Only for us. And that's an important clause. If it's true that Darwinian natural selection is the major driving force of evolution then that involves natural rejection. Now we've stopped rejecting. Medicine has stopped nature. We keep people alive like me, for a start. I mean, 83? That's not natural. However, the fact is that when we learned to write we started cultural evolution. In the same way that genes passed on physical advances, the theoretical advances are passed on through writing.
Do you think nature is artistic?
Some parts of it are, absolutely artistic. The most obvious example are male bower birds, who build nests or corridors of twigs and then put glittering beetle wings or shells on these nests. Then the female goes around looking at the bowers, and picks the guy with the best-looking nest. She's not saying he's a better father; it's an aesthetic attraction.
Tell me about your sense of wonder – it comes across in everything you do.
(David suddenly dives over the side of his sofa, leaving one foot high in the air. He re-emerges with a fossil in his hand and gives it to Ben)

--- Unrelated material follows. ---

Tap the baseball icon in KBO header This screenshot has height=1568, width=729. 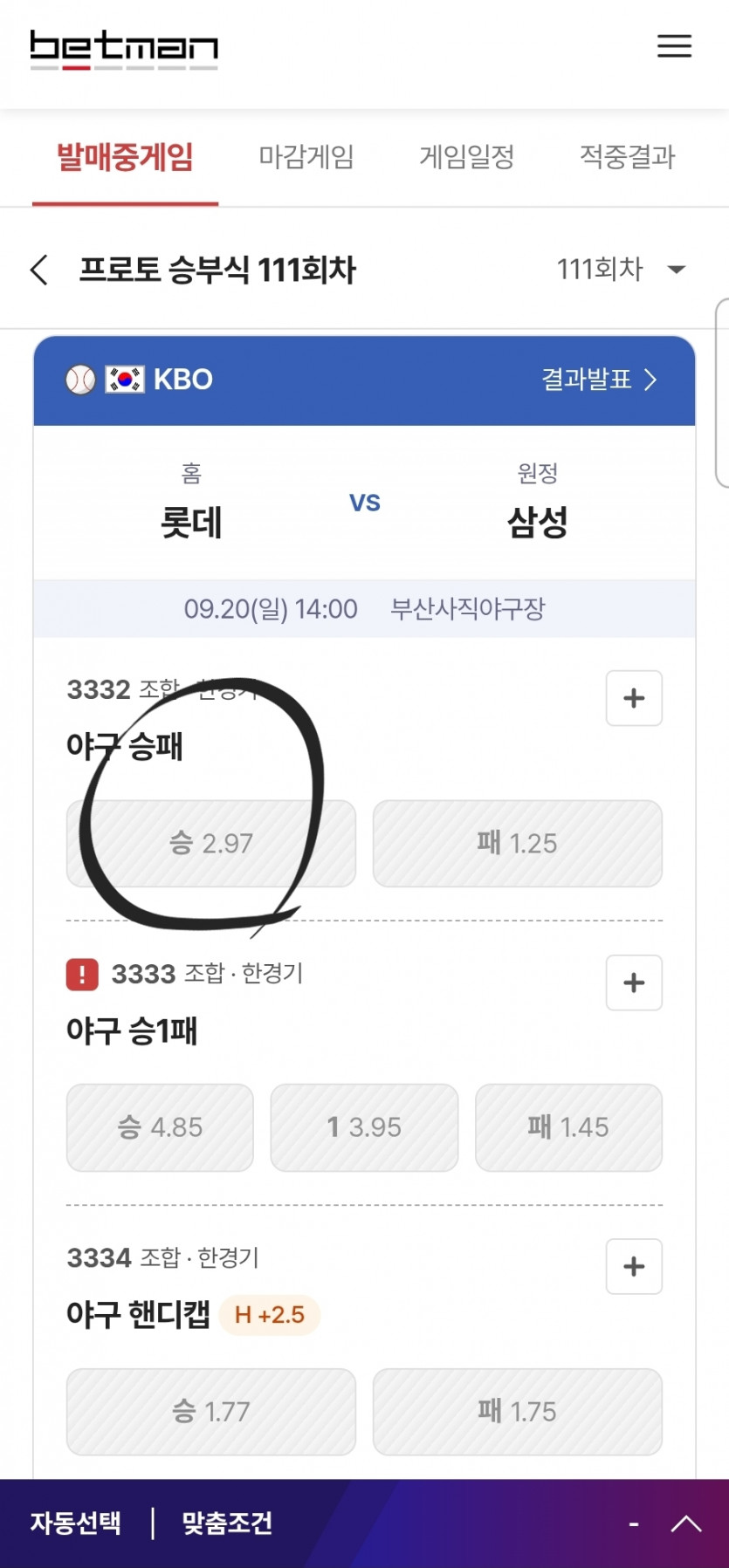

DA: It's a 30-million-year-old shark's tooth! See, you don't have to work hard for wonder.
Did you know that your first television programme was going to work?
Goodness, no. Remember, in 1952 television was almost entirely live. I said I'd like to do a programme about animals, and when it was agreed I went to the zoo and asked could they lend me a cobra and some others, and they put them in a sack and I took them back to the studio. We simply had Julian Huxley, the most famous biologist of the day, sitting at a desk, reading my words and then we'd cut to different shots of animals. The trouble was that all the animals looked like freaks out of context. Eventually the idea became that me and Jack Leicester from London Zoo would go on trips and I would produce a rudimentary sequence of Jack striding through the forest and finding a python. But poor old Jack had a tropical disease and because the programme had already been advertised in the Radio Times I appeared instead.

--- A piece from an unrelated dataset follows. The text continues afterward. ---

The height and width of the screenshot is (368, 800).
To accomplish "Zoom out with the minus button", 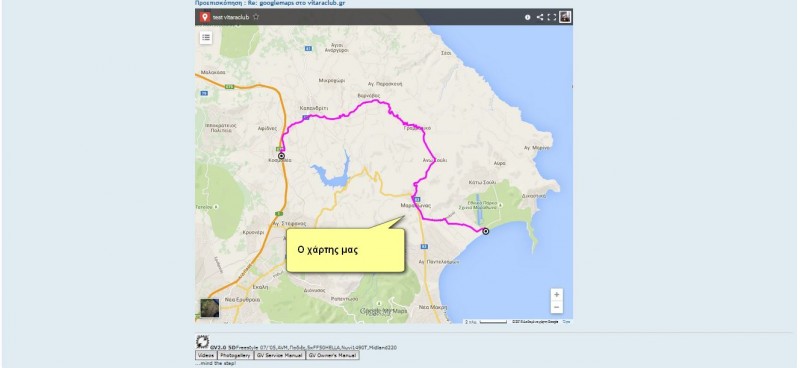I will click(557, 307).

How did you discover such an intimate tone?
Well, if you're standing here and there's a gorilla a few feet away, I assure you that what you say is [he whispers] "There's a gorilla over there," rather than shouting "IT'S A GORILLA!"
You do it when it's not a gorilla.
No I don't, actually. There's a certain reverence maybe. I don't approve of knocking animals or using them as metaphors for ourselves. They deserve respect, and if you're in the presence of even an ant colony, you should speak about it with respect.

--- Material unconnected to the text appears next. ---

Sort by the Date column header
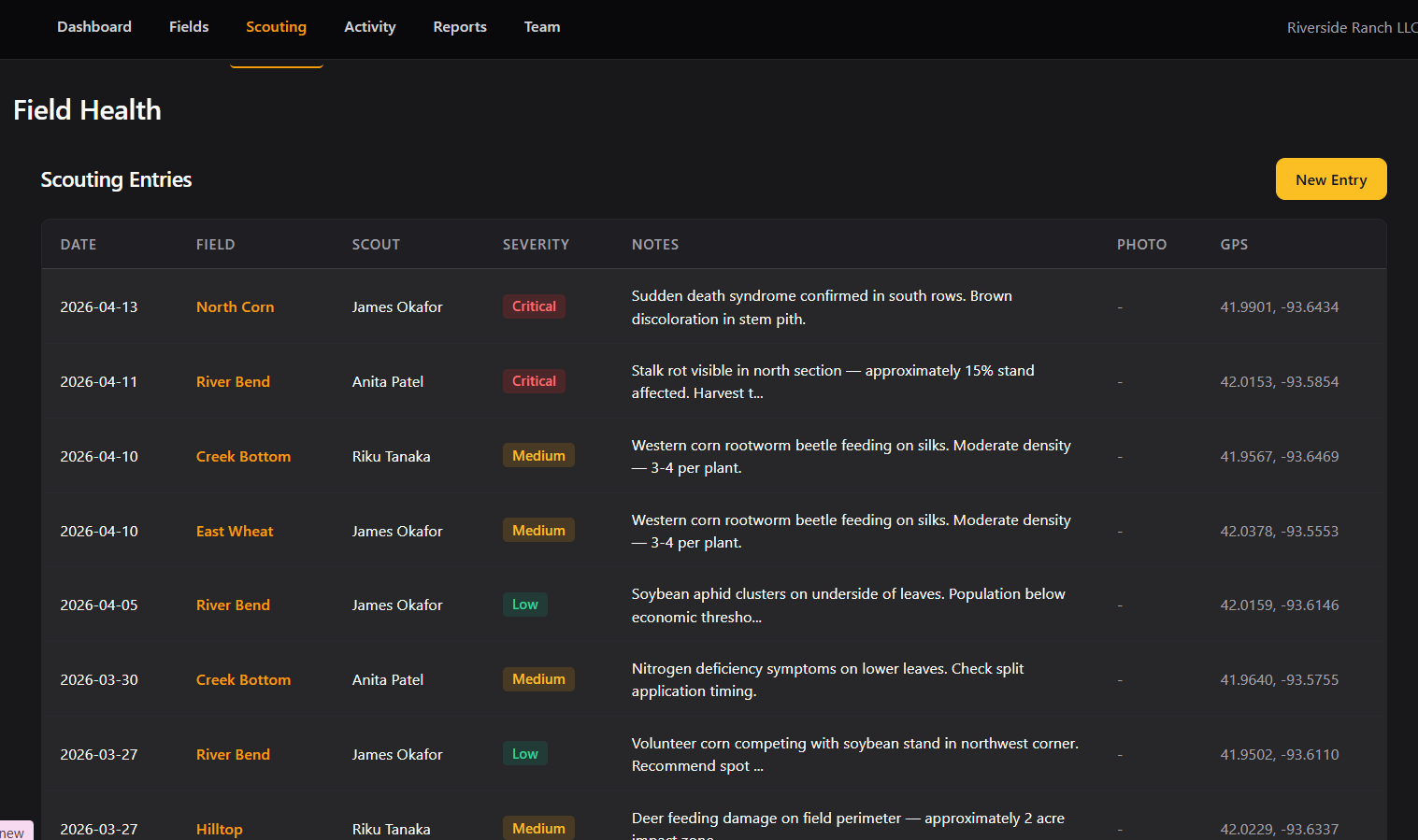1418x840 pixels. click(79, 245)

What has been your most mysterious experience?
Well, I once went to Baltimore to film the emergence of the periodic cicadas. These creatures are under the ground for 17 years and then all at once millions emerge above ground to mate. So we set ourselves up next to a nunnery where we knew the entire population of cicadas would emerge. So we started rolling and I was to walk towards the camera talking about this phenomenon as they emerged. Then the director frantically shouts "Cut! Cut! Cut!" A little white dormobile had driven into shot. Out of the dormobile came a line of elderly nuns carrying sticks. They each walked to a spot and stuck their stick into the ground. So we approached them and said, "We're awfully sorry, we're making a film about the cicadas." And they said, "Oh, very nice. Well we've spent our lives at this nunnery and we've come to select our burial places." In the background I have old ladies preparing to go into the ground and in the foreground millions of cicadas coming out of the ground. Bizarre!